After a long couple of months over the Winter of sleepless nights, viruses, bouts of coughs and colds and feelings of overwhelm, anger and hopelessness, my body decided to give me some signs it needed more love (love from me caring for it that is). I got dermatitis for the first time ever and a niggle in my back turned into an ongoing injury impeding my movement. My mood dropped and I noticed I started to feel like not doing anything.
The thing is, we can ignore the signs for a little while but the saying goes, what we resist persists. I started getting nudges that it was time to care for myself more deeply, that I couldn’t run like this in the long term and it was actually selfish of me to run myself into the ground. I got a little intuitive hit that it was time to listen in and practice self care on a level I never have before.
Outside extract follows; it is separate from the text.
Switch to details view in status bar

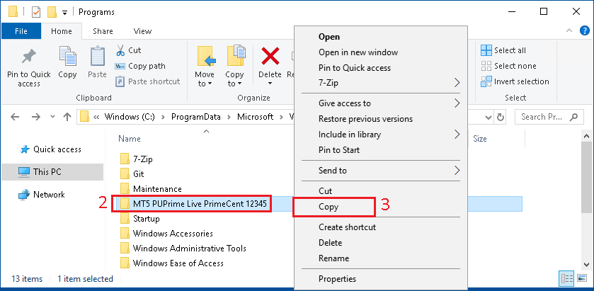pos(566,279)
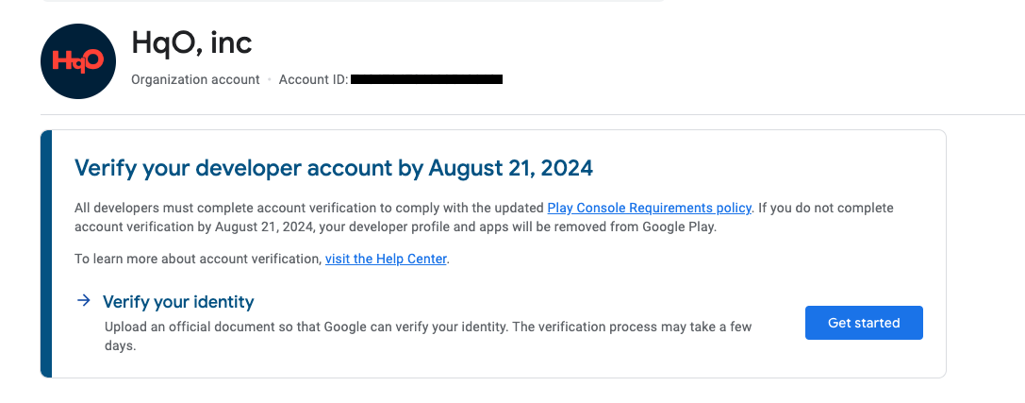Click the HqO, inc account name
Viewport: 1025px width, 403px height.
191,42
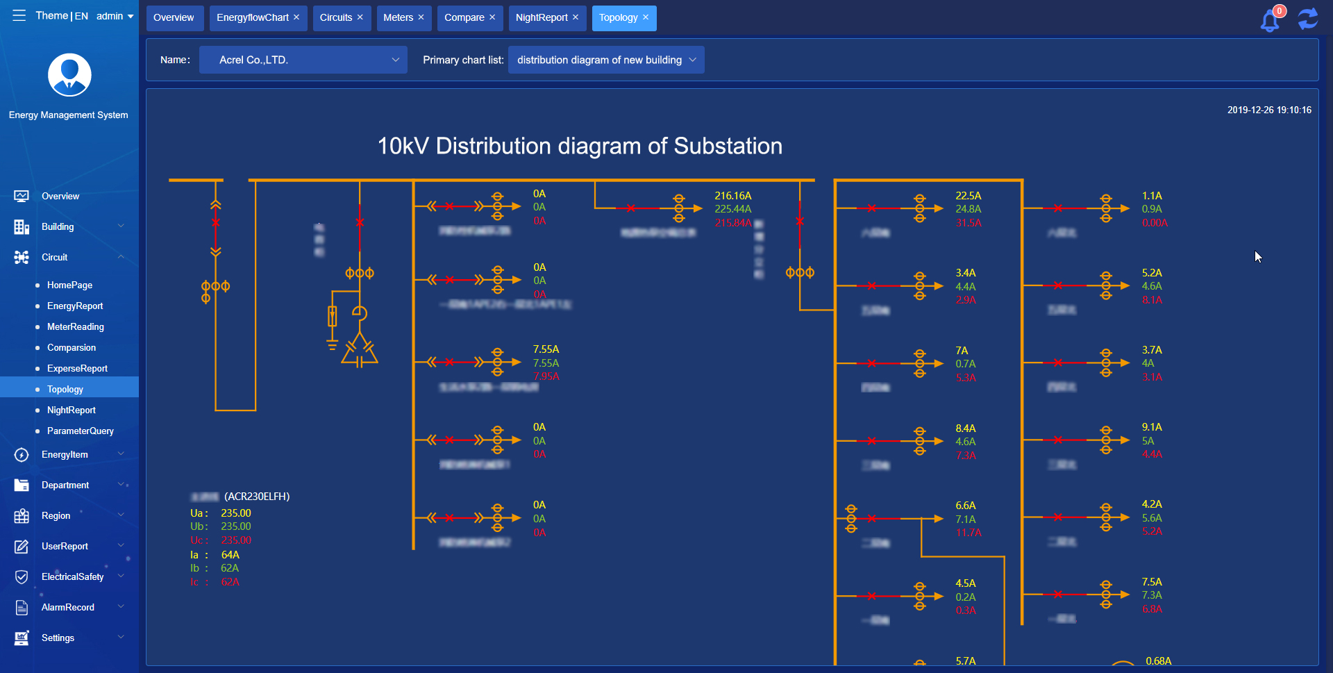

What self care looks like for me
So what does self care look like for me:
- In recovering from anaemia and ongoing sleep deprivation I have set an 8.30pm bedtime
- Moving my body regularly, I’ve had to park my loved high intensity workouts for gentle movement like walking while my energy recovers, again this is a form of listening and self care
- Social media and phones off at 7.30pm
- Evening ritual of restorative yoga and meditation
- Less commitments in my calendar
- Asking myself what would feel nurturing at the moment and acting from this place, not fear
- Nourishing foods and supplements
- Lots of white space time to reflect and listen to what’s going on for me
I’m a mum of 2 and also run my own business working 1:1 with clients and I fit all of this in at the moment as I’ve made it a priority. I know you can too and you get to define what self care is and what practices feel good for you. I know you can do it.